[Element and text position data]
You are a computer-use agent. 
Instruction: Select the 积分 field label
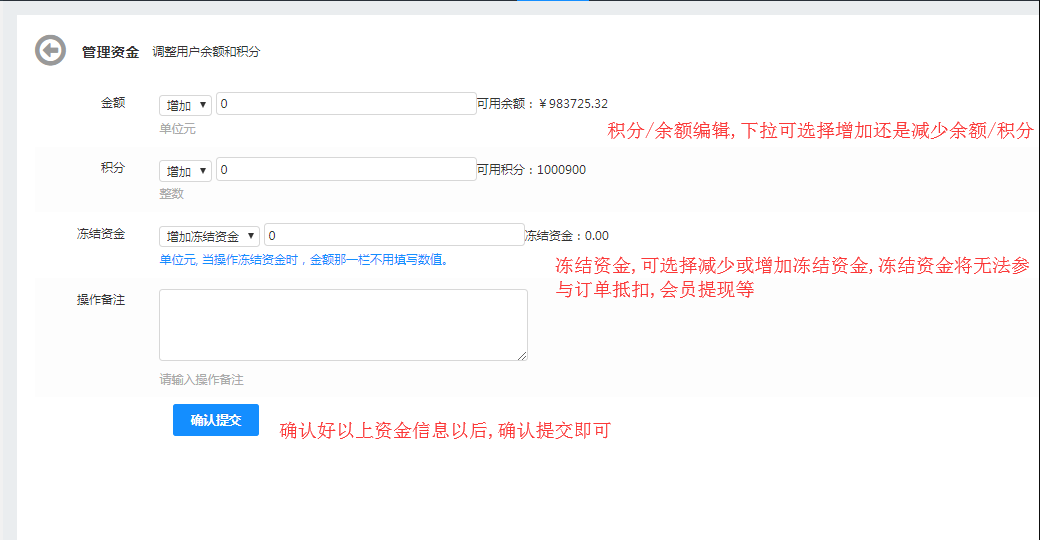coord(113,168)
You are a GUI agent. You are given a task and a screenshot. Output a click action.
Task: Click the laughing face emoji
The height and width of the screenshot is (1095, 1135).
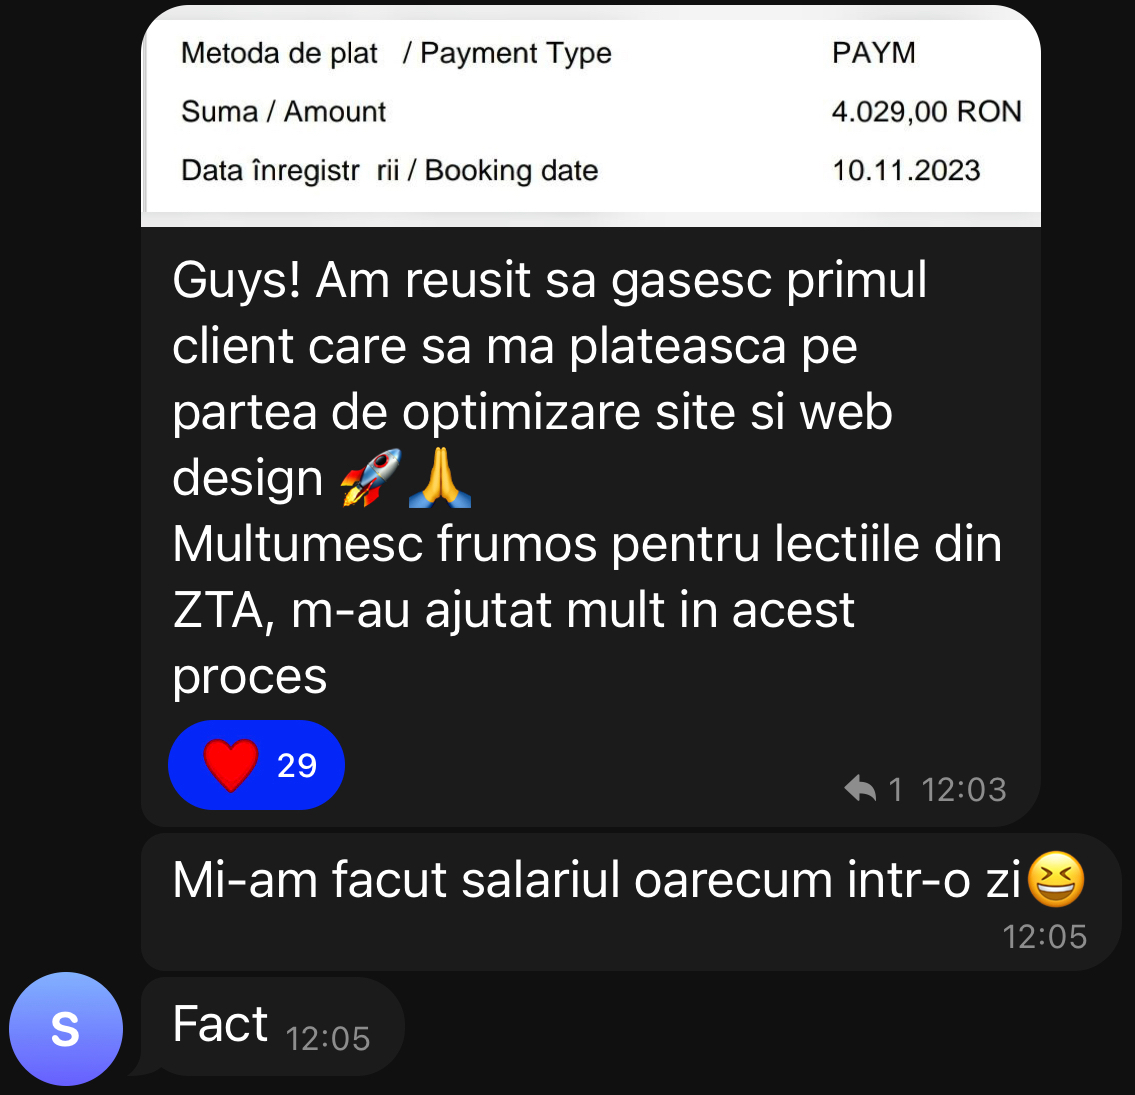(1056, 879)
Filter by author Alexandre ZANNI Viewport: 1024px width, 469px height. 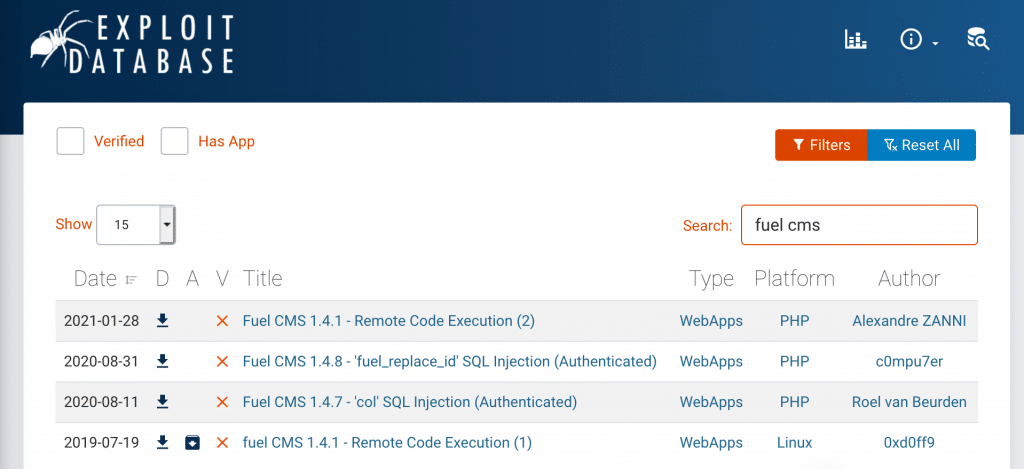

== WHAT THE EXERCISE ASKS ==
Turn every line of the records into a numbered list, leaving out any blank lines. Don't include the pictures in your answer.

== TASK SOLUTION ==
1. You are a computer-use agent. 
2. Instruction: Select the 积分 field label
3. coord(113,168)
4. You are a GUI agent. You are given a task and a screenshot. Output a click action.
5. Task: Click the laughing face emoji
6. The height and width of the screenshot is (1095, 1135).
7. (1056, 879)
8. Filter by author Alexandre ZANNI Viewport: 1024px width, 469px height. 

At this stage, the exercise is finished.